Activity | Transcribe each line of the material with no alterations.
-- Opening Marker --
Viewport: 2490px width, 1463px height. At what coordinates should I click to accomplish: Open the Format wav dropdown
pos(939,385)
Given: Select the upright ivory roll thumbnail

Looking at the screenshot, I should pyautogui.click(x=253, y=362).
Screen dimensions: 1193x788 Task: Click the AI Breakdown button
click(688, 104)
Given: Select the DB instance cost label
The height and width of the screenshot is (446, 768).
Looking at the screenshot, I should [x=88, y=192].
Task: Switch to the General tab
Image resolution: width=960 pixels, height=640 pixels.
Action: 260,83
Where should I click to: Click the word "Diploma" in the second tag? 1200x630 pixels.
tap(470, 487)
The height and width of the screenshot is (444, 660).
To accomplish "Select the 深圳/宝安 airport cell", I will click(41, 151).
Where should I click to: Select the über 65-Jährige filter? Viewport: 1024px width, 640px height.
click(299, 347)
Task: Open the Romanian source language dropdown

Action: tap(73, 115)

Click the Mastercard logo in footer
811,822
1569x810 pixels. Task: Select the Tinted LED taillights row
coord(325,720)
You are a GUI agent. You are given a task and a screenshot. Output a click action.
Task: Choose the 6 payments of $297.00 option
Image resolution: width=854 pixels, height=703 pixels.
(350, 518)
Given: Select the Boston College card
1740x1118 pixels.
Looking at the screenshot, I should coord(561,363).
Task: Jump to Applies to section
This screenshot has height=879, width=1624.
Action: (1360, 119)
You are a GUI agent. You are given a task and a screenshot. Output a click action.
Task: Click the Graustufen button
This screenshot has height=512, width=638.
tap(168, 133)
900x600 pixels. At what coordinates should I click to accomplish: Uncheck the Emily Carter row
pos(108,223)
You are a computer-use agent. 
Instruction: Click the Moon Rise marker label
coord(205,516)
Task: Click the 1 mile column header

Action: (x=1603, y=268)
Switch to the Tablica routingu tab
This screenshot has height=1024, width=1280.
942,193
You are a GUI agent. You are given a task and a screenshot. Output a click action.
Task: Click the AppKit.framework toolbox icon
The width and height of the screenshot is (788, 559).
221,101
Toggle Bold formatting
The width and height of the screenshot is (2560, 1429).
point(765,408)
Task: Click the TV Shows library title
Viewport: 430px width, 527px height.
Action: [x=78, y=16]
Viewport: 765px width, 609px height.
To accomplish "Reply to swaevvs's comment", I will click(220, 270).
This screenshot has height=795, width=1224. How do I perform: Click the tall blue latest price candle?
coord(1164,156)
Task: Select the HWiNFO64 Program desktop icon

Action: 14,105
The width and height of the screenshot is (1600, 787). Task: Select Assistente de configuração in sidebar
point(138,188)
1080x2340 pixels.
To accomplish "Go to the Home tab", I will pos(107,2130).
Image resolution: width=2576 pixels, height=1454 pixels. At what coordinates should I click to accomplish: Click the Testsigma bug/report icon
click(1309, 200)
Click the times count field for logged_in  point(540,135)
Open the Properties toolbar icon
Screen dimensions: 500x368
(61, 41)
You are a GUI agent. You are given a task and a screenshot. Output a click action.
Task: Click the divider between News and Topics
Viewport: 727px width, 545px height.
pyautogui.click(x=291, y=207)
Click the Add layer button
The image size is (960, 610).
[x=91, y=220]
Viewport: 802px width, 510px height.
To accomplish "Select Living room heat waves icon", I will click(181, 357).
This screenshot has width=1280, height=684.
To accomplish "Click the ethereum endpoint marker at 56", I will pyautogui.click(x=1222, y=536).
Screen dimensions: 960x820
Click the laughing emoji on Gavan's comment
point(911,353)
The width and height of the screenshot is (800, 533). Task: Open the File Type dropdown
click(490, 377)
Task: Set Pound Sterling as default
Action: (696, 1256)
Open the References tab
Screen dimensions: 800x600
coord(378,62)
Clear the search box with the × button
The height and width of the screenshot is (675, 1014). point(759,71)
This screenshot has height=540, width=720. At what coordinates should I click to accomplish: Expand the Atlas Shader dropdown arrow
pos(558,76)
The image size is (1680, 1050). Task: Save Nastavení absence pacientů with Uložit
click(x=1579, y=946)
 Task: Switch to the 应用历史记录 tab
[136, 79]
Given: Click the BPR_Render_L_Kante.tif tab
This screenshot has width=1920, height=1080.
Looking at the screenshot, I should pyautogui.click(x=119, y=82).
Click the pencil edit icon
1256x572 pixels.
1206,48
-- Closing Marker --
Solution to this problem |
Viewport: 2490px width, 1463px height. At what coordinates should I click to accomplish: Open the Format wav dropdown
pos(939,385)
Given: Select the upright ivory roll thumbnail

Looking at the screenshot, I should pyautogui.click(x=253, y=362).
Screen dimensions: 1193x788 Task: Click the AI Breakdown button
click(688, 104)
Given: Select the DB instance cost label
The height and width of the screenshot is (446, 768).
Looking at the screenshot, I should [x=88, y=192].
Task: Switch to the General tab
Image resolution: width=960 pixels, height=640 pixels.
Action: 260,83
Where should I click to: Click the word "Diploma" in the second tag? 1200x630 pixels.
tap(470, 487)
The height and width of the screenshot is (444, 660).
To accomplish "Select the 深圳/宝安 airport cell", I will click(41, 151).
Where should I click to: Select the über 65-Jährige filter? Viewport: 1024px width, 640px height.
click(299, 347)
Task: Open the Romanian source language dropdown

Action: tap(73, 115)

Click the Mastercard logo in footer
811,822
1569x810 pixels. Task: Select the Tinted LED taillights row
coord(325,720)
You are a GUI agent. You are given a task and a screenshot. Output a click action.
Task: Choose the 6 payments of $297.00 option
Image resolution: width=854 pixels, height=703 pixels.
(350, 518)
Given: Select the Boston College card
1740x1118 pixels.
Looking at the screenshot, I should coord(561,363).
Task: Jump to Applies to section
This screenshot has height=879, width=1624.
Action: (1360, 119)
You are a GUI agent. You are given a task and a screenshot. Output a click action.
Task: Click the Graustufen button
This screenshot has height=512, width=638.
tap(168, 133)
900x600 pixels. At what coordinates should I click to accomplish: Uncheck the Emily Carter row
pos(108,223)
You are a computer-use agent. 
Instruction: Click the Moon Rise marker label
coord(205,516)
Task: Click the 1 mile column header

Action: (x=1603, y=268)
Switch to the Tablica routingu tab
This screenshot has height=1024, width=1280.
942,193
You are a GUI agent. You are given a task and a screenshot. Output a click action.
Task: Click the AppKit.framework toolbox icon
The width and height of the screenshot is (788, 559).
221,101
Toggle Bold formatting
The width and height of the screenshot is (2560, 1429).
point(765,408)
Task: Click the TV Shows library title
Viewport: 430px width, 527px height.
Action: [x=78, y=16]
Viewport: 765px width, 609px height.
To accomplish "Reply to swaevvs's comment", I will click(220, 270).
This screenshot has height=795, width=1224. How do I perform: Click the tall blue latest price candle?
coord(1164,156)
Task: Select the HWiNFO64 Program desktop icon

Action: 14,105
The width and height of the screenshot is (1600, 787). Task: Select Assistente de configuração in sidebar
point(138,188)
1080x2340 pixels.
To accomplish "Go to the Home tab", I will pos(107,2130).
Image resolution: width=2576 pixels, height=1454 pixels. At what coordinates should I click to accomplish: Click the Testsigma bug/report icon
click(1309, 200)
Click the times count field for logged_in  point(540,135)
Open the Properties toolbar icon
Screen dimensions: 500x368
(61, 41)
You are a GUI agent. You are given a task and a screenshot. Output a click action.
Task: Click the divider between News and Topics
Viewport: 727px width, 545px height.
pyautogui.click(x=291, y=207)
Click the Add layer button
The image size is (960, 610).
[x=91, y=220]
Viewport: 802px width, 510px height.
To accomplish "Select Living room heat waves icon", I will click(181, 357).
This screenshot has width=1280, height=684.
To accomplish "Click the ethereum endpoint marker at 56", I will pyautogui.click(x=1222, y=536).
Screen dimensions: 960x820
Click the laughing emoji on Gavan's comment
point(911,353)
The width and height of the screenshot is (800, 533). Task: Open the File Type dropdown
click(490, 377)
Task: Set Pound Sterling as default
Action: (696, 1256)
Open the References tab
Screen dimensions: 800x600
coord(378,62)
Clear the search box with the × button
The height and width of the screenshot is (675, 1014). point(759,71)
This screenshot has height=540, width=720. At what coordinates should I click to accomplish: Expand the Atlas Shader dropdown arrow
pos(558,76)
The image size is (1680, 1050). Task: Save Nastavení absence pacientů with Uložit
click(x=1579, y=946)
 Task: Switch to the 应用历史记录 tab
[136, 79]
Given: Click the BPR_Render_L_Kante.tif tab
This screenshot has width=1920, height=1080.
Looking at the screenshot, I should pyautogui.click(x=119, y=82).
Click the pencil edit icon
1256x572 pixels.
1206,48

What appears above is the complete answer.